Install the dependencies and devDependencies and start the program.
$ python3
$ tensorflow
$ keras
Import relevant libraries
# Standard useful data processing imports
import random
import numpy as np
import pandas as pd
# Visualisation imports
import matplotlib.pyplot as plt
import seaborn as sns
# Scikit learn for preprocessing
from sklearn.model_selection import train_test_split
from sklearn.preprocessing import LabelEncoder
# Keras Imports - CNN
from keras.models import Sequential
from keras.layers import Dense, Conv2D, MaxPool2D, Flatten, Dropout
from keras.optimizers import Adam
from keras.utils.np_utils import to_categorical
Let's first define a model. Here we shall use the keras Sequential model, which essentially involves us adding a layer one after the other.... sequentially.
cnn = Sequential()
The real fun part is defining the LAYERS.
The first layer, a.k.a the input layer requires a bit of attention in terms of the shape of the data it will be looking at.
So just for the first layer, we shall specify the input shape, i.e., the shape of the input image - rows, columns and number of channels.
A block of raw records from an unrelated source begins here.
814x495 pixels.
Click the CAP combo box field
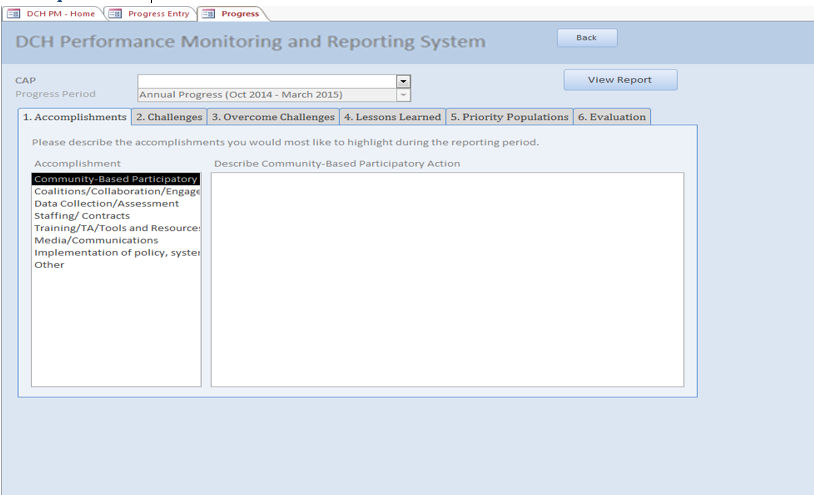point(266,81)
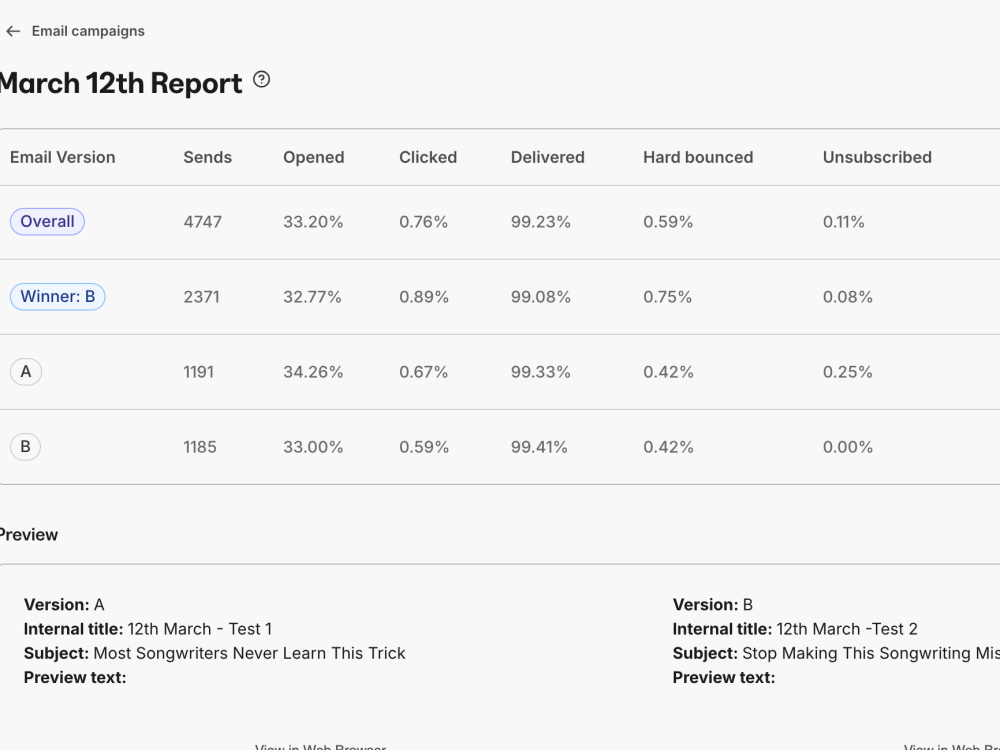Select the version B circle badge

coord(26,447)
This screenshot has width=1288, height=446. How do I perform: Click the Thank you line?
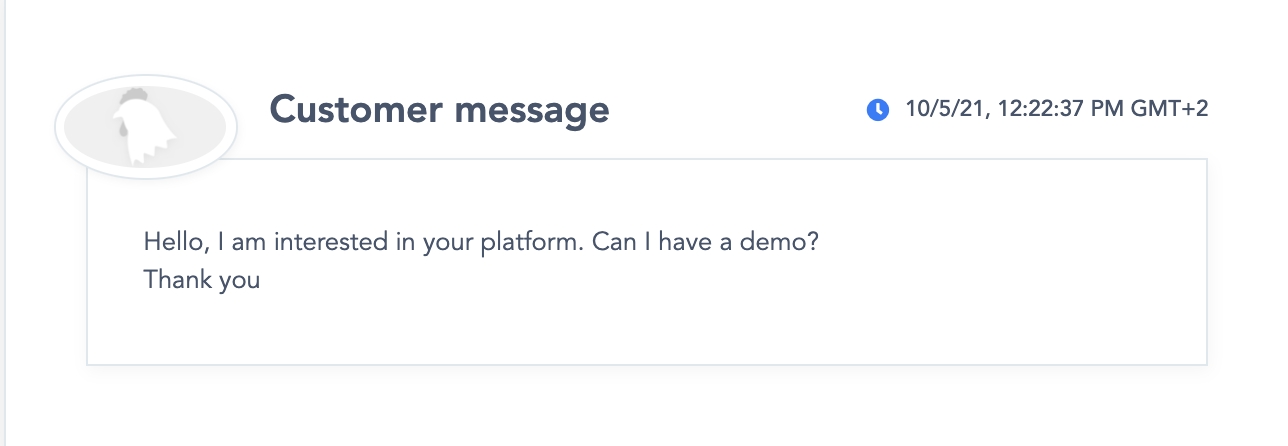coord(202,281)
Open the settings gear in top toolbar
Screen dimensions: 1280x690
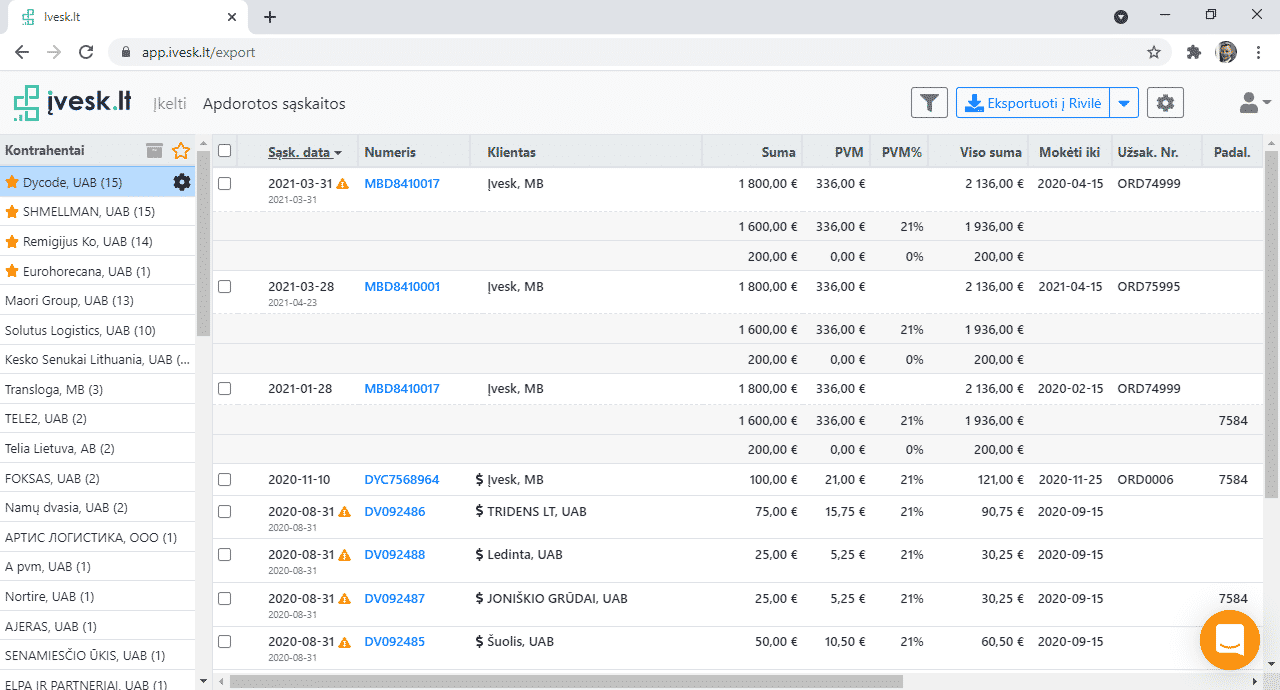[1165, 102]
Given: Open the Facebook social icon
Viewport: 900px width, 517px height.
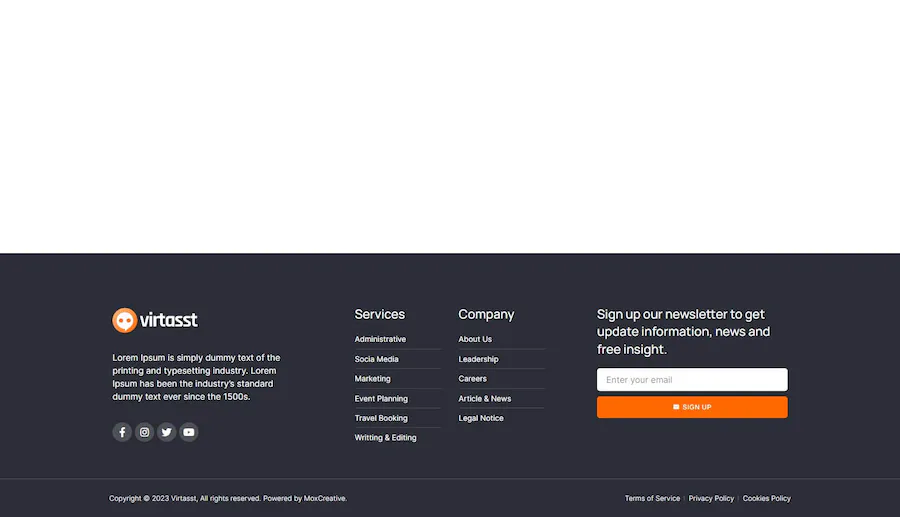Looking at the screenshot, I should 122,432.
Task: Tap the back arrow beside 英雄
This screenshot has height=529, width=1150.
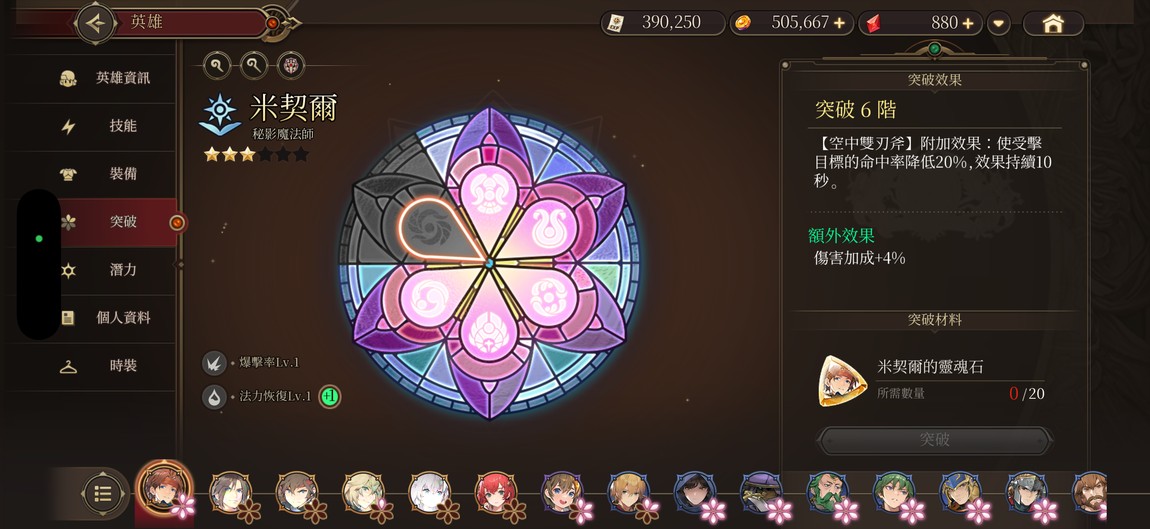Action: 96,23
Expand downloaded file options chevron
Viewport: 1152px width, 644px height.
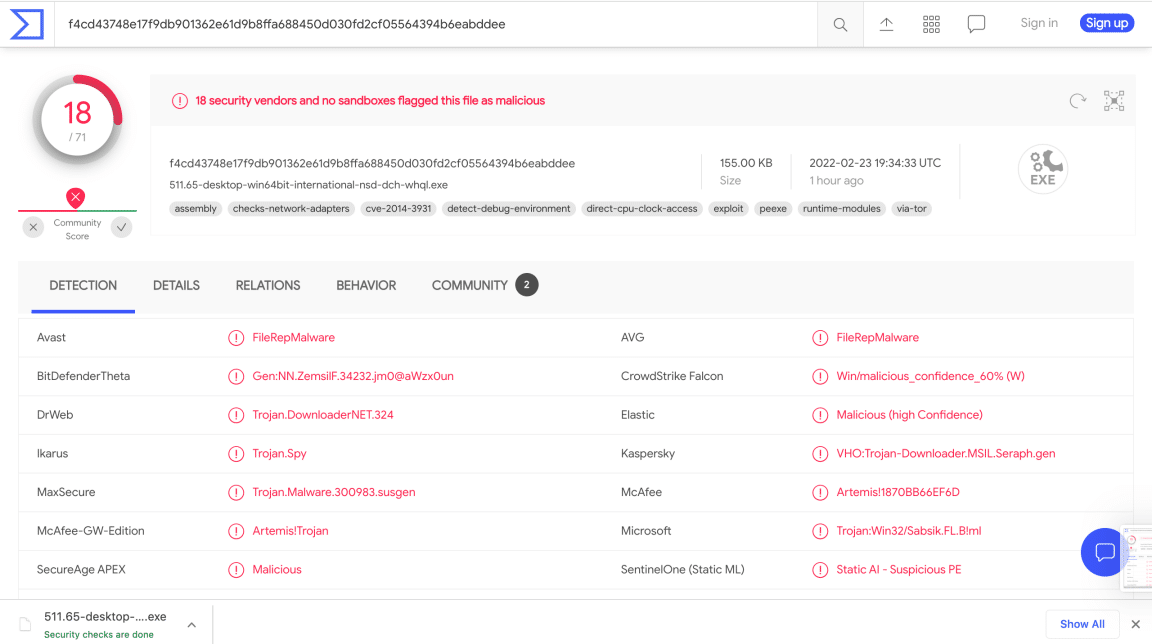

Keras also has this neat API that joins the convolutional and activation layers into 1 API call.
kernelSize = (3, 3)
ip_activation = 'relu'
ip_conv_0 = Conv2D(filters=32, kernel_size=kernelSize, input_shape=im_shape, activation=ip_activation)
cnn.add(ip_conv_0)
So a common trick here used when developing CNN architectures is to add two Convolution+Activation layers back to back BEFORE we proceed to the pooling layer for downsampling.
This is done so that the kernel size used at each layer can be small.
when multiple convolutional layers are added back to back, the overall effect of the multiple small kernels will be similar to the effect produced by a larger kernel, like having two 3x3 kernels instead of a 7x7 kernel. (Reference link coming soon!)
# Add the next Convolutional+Activation layer
ip_conv_0_1 = Conv2D(filters=64, kernel_size=kernelSize, activation=ip_activation)
cnn.add(ip_conv_0_1)
# Add the Pooling layer
pool_0 = MaxPool2D(pool_size=(2, 2), strides=(2, 2), padding="same")
cnn.add(pool_0)
Let's do this again. i.e, One more ConvAct + ConvAct + Pool layer sequence.
ip_conv_1 = Conv2D(filters=64, kernel_size=kernelSize, activation=ip_activation)
cnn.add(ip_conv_1)
ip_conv_1_1 = Conv2D(filters=64, kernel_size=kernelSize, activation=ip_activation)
cnn.add(ip_conv_1_1)
pool_1 = MaxPool2D(pool_size=(2, 2), strides=(2, 2), padding="same")
cnn.add(pool_1)
Here's an interesting part. Two common problems with most models is that they either underfit, or they overfit. With a simple CNN such as this, there is a high probability that your model would begin overfitting the data. i.e, it relies on the training data too much.
There are multiple ways to address the problem of overfitting. This is a pretty neat site which talks about this succintly.
We have 92000 data points to play with. I'm avoiding augmentation for the same reason.
For our case, we will use a simple Dropout layer to make sure the network does not depend on the training data too much.
# Let's deactivate around 20% of neurons randomly for training
drop_layer_0 = Dropout(0.2)
cnn.add(drop_layer_0)
We are done with the Convolutional layers, and will proceed to send this data to the Fully Connected ANN. To do this, our data must be a 1D vector and not a 2D image. So we flatten it.
flat_layer_0 = Flatten()
cnn.add(Flatten())
And proceed to the ANN -
# Now add the Dense layers
h_dense_0 = Dense(units=128, activation=ip_activation, kernel_initializer='uniform')
cnn.add(h_dense_0)
# Let's add one more before proceeding to the output layer
h_dense_1 = Dense(units=64, activation=ip_activation, kernel_initializer='uniform')
cnn.add(h_dense_1)
Our problem is classification. So succeeding the final layer, we use a softmax activation function to classify our labels.
op_activation = 'softmax'
output_layer = Dense(units=n_classes, activation=op_activation, kernel_initializer='uniform')
cnn.add(output_layer)
Almost done. Now we just need to define the optimizer and loss functions to minimize and compile the CNN
opt = 'adam'
loss = 'categorical_crossentropy'
metrics = ['accuracy']
# Compile the classifier using the configuration we want
cnn.compile(optimizer=opt, loss=loss, metrics=metrics)
Accuracy: 98.30%